Updated: Mar 3, 2020
Overall Döner Score: 9/10
Notes: 5 is the baseline in this rating system. That means anything above 5 is above average and everything below is below average.
Boppstraße 10, 10967 (Kreuzberg)
Wiener Straße 11, 10999 (Kreuzberg)
Hauptstraße 156, 10827 (Schöneberg)
Karl-Marx-Straße 75, 12043 (Neukölln)
Buttmannstraße 1, 13357 (Gesundbrunnen)
Müllerstraße 134, 13349 (Wedding)
Imren Grill is, in many a circle, a divisive Döner. While Berlin's Turkish population flocks here en masse for authentic Turkish fare, many Berliners just cannot seem to acquire a taste for it. For reasons I will mention shortly, I briefly fell into the latter category. Thankfully, I have since come to my senses and am now proudly #teamImren.
I was terrified to review Imren Grill. I knew I would eventually have to do it but I also knew that the spectrum of opinions surrounding it is a polarizing one.
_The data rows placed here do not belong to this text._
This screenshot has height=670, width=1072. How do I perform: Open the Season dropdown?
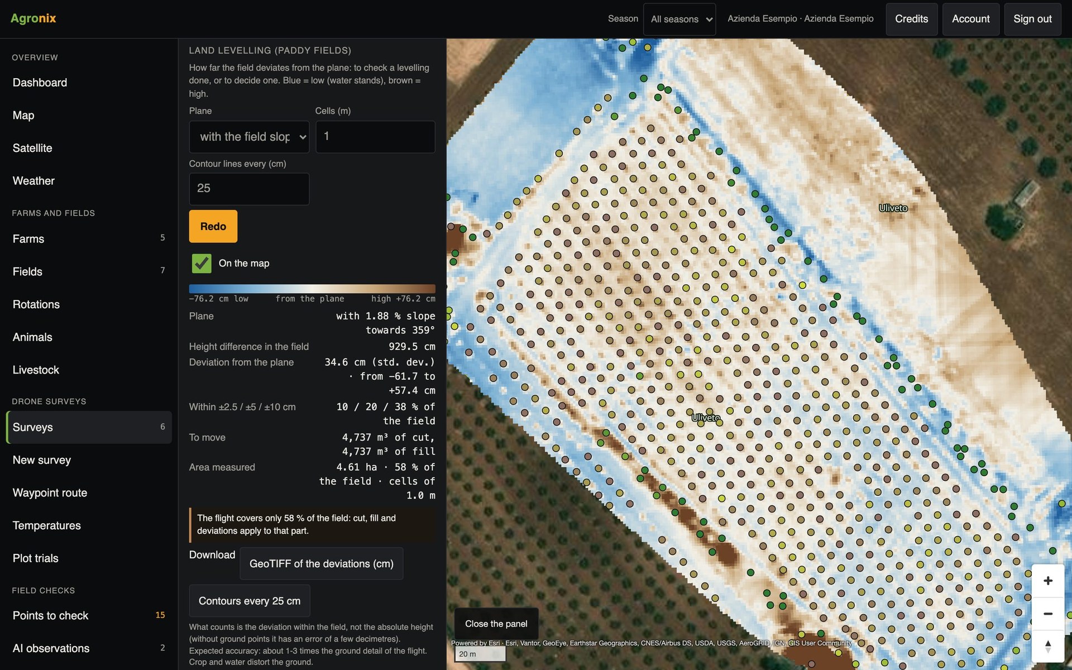679,19
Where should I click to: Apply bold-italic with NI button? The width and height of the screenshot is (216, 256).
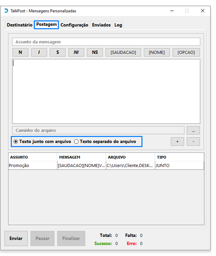pyautogui.click(x=76, y=52)
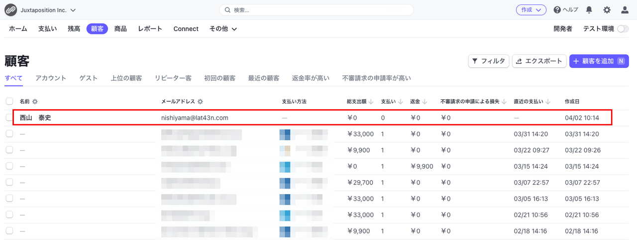Open the notifications bell icon
This screenshot has width=637, height=240.
589,10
The first time I went, I really didn't enjoy my experience. I was expecting fatty, salt-laden meat with suspiciously sweet, mayonnaise-laced sauces and standard Döner fixins. That isn't what Imren peddles in. When I got something as different as what Imren actually sells, my brain returned a 404. ENJOYMENT NOT FOUND. Thankfully, my main man, Per, of Berlin Food Storiesconvinced me to go back. If you haven't already, I definitely recommend checking out his work.
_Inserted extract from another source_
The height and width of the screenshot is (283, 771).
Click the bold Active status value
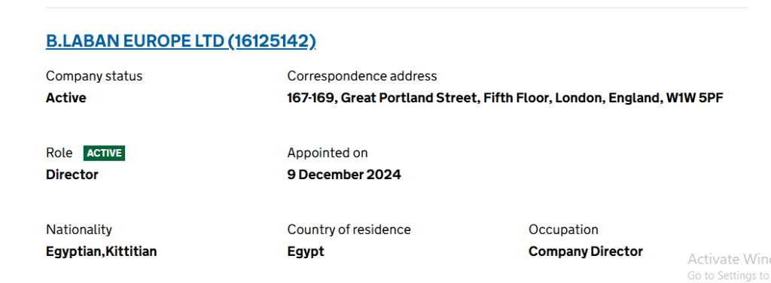[66, 98]
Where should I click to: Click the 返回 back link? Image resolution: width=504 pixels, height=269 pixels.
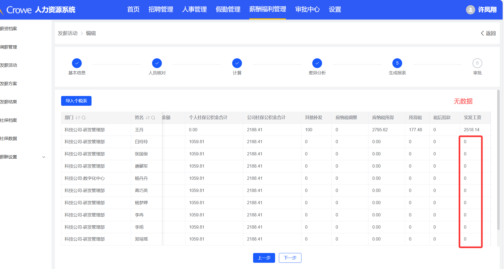[x=488, y=33]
There is a rumor— one which I am guilty of perpetuating— going around in Berlin that the meat at Imren is lamb neck. This, as it turns out, is not true. "But the meat is so... so lamb-y" you might be thinking to yourself. While that is true, the lamb flavor actually comes from the lamb fat that the Imren guys skewer on top their Dönerstack, a term that I have just now coined and plan to use liberally throughout this and future reviews. As it is heated, the fat liquifies and runs over the meat below, giving it its polarizing, lamb-y character. To be clear, I am not a lamb guy. I actually find the flavor of it really unpleasant. Even as I was returning home after this trip to Imren, I couldn't stop thinking about how badly I needed to wash the lamb scent off my upper lip because I found it so offensive. Even with that mindset, I really, really enjoyed the meat at Imren. It's flavor is actually fairly mild, leaving a lot of room for notes that might otherwise be lost in all the noise of a standard Döner kebab. Cinnamon, in particular, comes through very clearly, as does the tang from the yoghurt sauce, which cuts through the fattiness of the meat quite effectively. I had been told that the meat at Imren is marinated in yoghurt and spices overnight before being stacked, and the aforementioned flavors, in addition to other, less identifiable ones, really validated the hell out of that statement.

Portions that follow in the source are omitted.